Other golden memories from Broad include a hat-trick against India in 2011 – also at Trent Bridge – and a fearsome outing against West Indies at Lord’s in 2012 that saw him grab 7/72.
A workhorse in the shadows of Anderson, the 31-year-old has garnered accolades with a mindset of a buoyant fighter. Though Anderson was the first Englishman to claim 400 Test wickets, Broad, with 368, is fast heading in the direction of eclipsing Sir Ian Botham who has 383.
His most testing tour came in 2013 when England travelled to Australia for an Ashes series, with local fans still feeling the pain of Broad’s stubbornness to not walk after a clear edge during the Trent Bridge Test earlier in the year.
Come the first Test, and posters in Brisbane read: “Stuart Broad, I know what you did last summer”. But Broad shut them up with 6/81 in the first innings, subsequently leaving Australian shores with 21 wickets – the only English spark on an otherwise forgettable tour.
Two years later, down south again, Broad produced a magical spell of 5 for 1 in Johannesburg which eventually ended at 6/17. That win sealed the series for England and further confirmed Broad’s appetite for success.
At 31, to invest in Broad as a leader was a gift English cricket perhaps missed.
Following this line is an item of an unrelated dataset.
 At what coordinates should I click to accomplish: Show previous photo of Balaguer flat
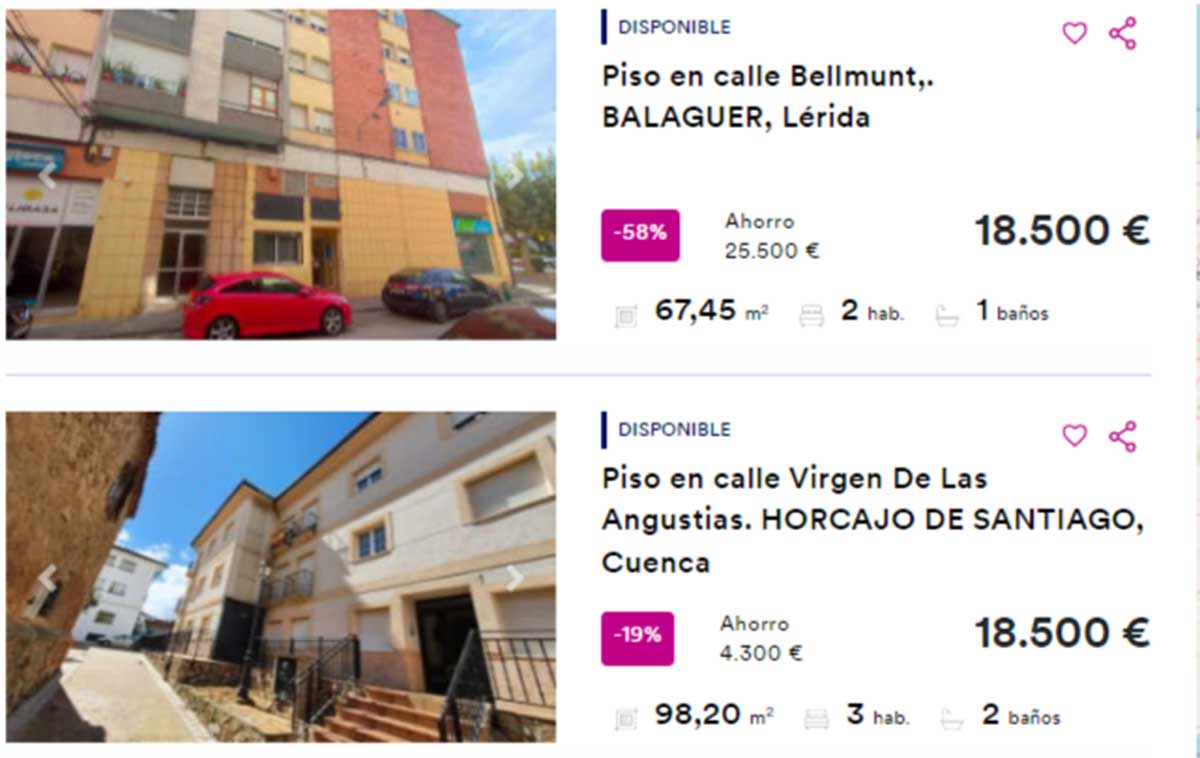(45, 177)
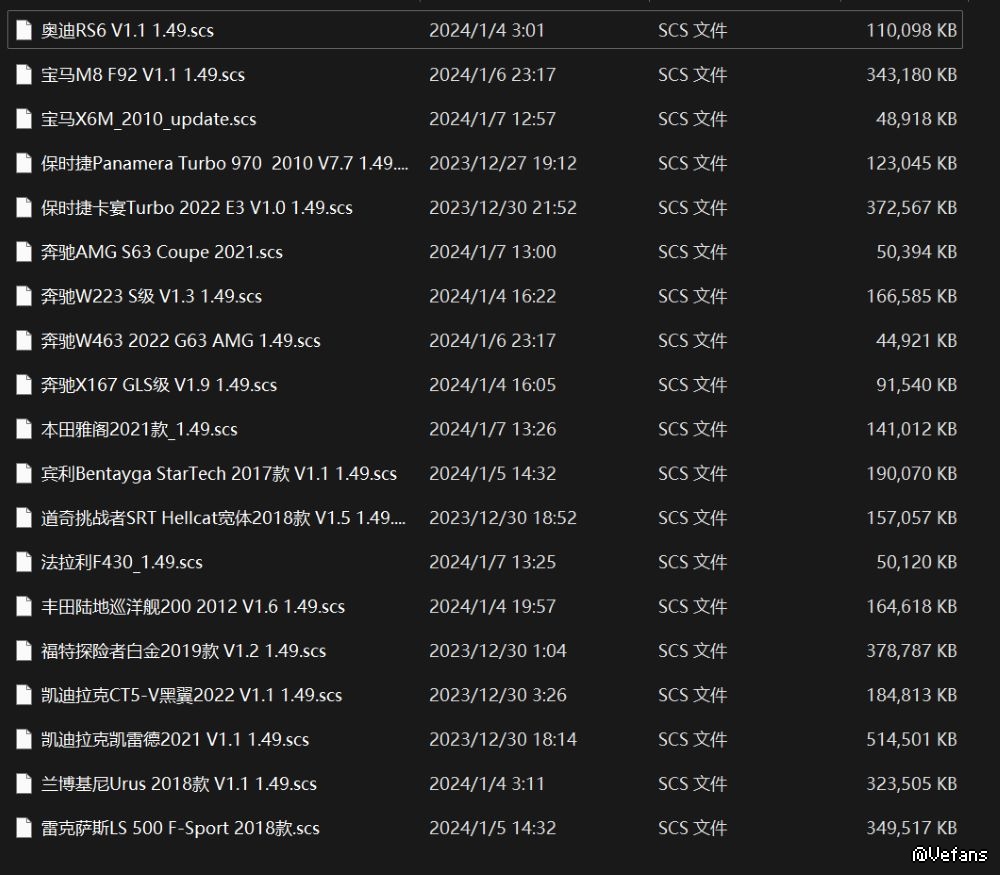Select 奔驰X167 GLS级 V1.9 file name

(159, 385)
With nearly 11 years in the England dressing room and 102 Tests to his name, the sturdy fast bowler provided Strauss and company with an ideal mix of experience and blitzkrieg. He has led the T20 side in the past – Broad was captain from 2011 to 2014 before Eoin Morgan was handed over the duties in 2015 – and has seen more of the world than the eventual winner Root, who has only played 53 Tests.
Broad still has at least a good, healthy four or five years of cricket in him and to trust him with the leadership would not have been just a simple short-term goal. If Root, at 26, is seen jostling with responsibility other than the number three batting position in two years’ time, it would be too late for England to think of Broad again. On the other hand, if Broad is found struggling, the selectors and the management would still have Root, only 28, with much more international experience.
But one reason why the result was skewed in Root’s direction could well be Broad’s downturn in batting, something which always showed great promise particularly after a splendid match-saving 169 against Pakistan at Lord’s in 2010.
While England hoped that Broad would one day find himself tagged as a genuine all-rounder, his returns with the bat diminished with time. The last time Broad passed fifty in a Test was during that controversial innings against Australia at Trent Bridge in 2013 and his batting ambitions were dealt a blow when Varun Aaron broke his nose at Old Trafford in 2014.
However, the reason why Broad should have edged past Root is due to the latter’s regularity across all three formats. A match-winner and batting addict, Root occupies the vital number three slot in all forms of the game, a more demanding job than all his batting colleagues who follow him in the order.
To have entrusted upon Root the task of leading the likes of Cook, Anderson and Broad is surely a dream come true for the Yorkshire boy, but whether – and how – he lives this dream with the visiting South Africans and a trip to Australia due this winter, will be a tale told by time.
The reality, though, remains that Cook, himself a modern England great, has shunned all the baggage off his shoulder and anticipates a fruitful few years as only an opening batsman, not something his coaches, Farbrace and Bayliss, wanted to dream of after India cruised past England at home seven months back.